__EXERCISE PROMPT__
Lines of the listing below that contain the string "نسابیده" are to be returned.

__RECORDS FOR THE EXERCISE__
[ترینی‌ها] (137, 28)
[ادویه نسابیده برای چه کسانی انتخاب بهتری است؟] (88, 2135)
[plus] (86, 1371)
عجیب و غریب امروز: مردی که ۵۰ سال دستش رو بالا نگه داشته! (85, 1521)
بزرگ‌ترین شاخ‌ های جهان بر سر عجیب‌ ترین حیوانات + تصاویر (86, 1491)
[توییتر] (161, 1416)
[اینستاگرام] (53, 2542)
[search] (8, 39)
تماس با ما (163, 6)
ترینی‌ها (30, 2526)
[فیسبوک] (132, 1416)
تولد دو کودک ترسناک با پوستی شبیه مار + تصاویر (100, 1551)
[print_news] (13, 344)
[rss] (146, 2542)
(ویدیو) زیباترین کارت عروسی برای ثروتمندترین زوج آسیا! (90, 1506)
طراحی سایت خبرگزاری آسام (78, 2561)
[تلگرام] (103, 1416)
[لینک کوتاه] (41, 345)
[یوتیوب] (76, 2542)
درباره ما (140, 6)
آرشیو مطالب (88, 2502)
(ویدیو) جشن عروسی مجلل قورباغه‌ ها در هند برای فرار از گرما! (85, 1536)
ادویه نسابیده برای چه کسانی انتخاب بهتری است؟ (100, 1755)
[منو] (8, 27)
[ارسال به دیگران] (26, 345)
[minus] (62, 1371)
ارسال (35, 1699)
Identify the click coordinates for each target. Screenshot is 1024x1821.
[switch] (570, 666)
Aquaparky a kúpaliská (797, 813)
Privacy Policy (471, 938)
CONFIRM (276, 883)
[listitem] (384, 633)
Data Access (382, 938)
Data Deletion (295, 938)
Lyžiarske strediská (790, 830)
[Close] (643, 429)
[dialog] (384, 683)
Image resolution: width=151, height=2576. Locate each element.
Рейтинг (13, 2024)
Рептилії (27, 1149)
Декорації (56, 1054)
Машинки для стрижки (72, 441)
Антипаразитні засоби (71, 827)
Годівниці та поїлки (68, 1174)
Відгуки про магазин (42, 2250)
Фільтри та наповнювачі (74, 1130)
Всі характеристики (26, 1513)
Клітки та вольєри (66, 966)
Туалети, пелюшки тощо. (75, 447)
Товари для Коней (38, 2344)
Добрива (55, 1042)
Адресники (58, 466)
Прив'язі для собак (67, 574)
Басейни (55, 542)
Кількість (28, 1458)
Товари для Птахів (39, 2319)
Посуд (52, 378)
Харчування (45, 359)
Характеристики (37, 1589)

__OUTPUT FOR THIS TASK__
[ادویه نسابیده برای چه کسانی انتخاب بهتری است؟] (88, 2135)
ادویه نسابیده برای چه کسانی انتخاب بهتری است؟ (100, 1755)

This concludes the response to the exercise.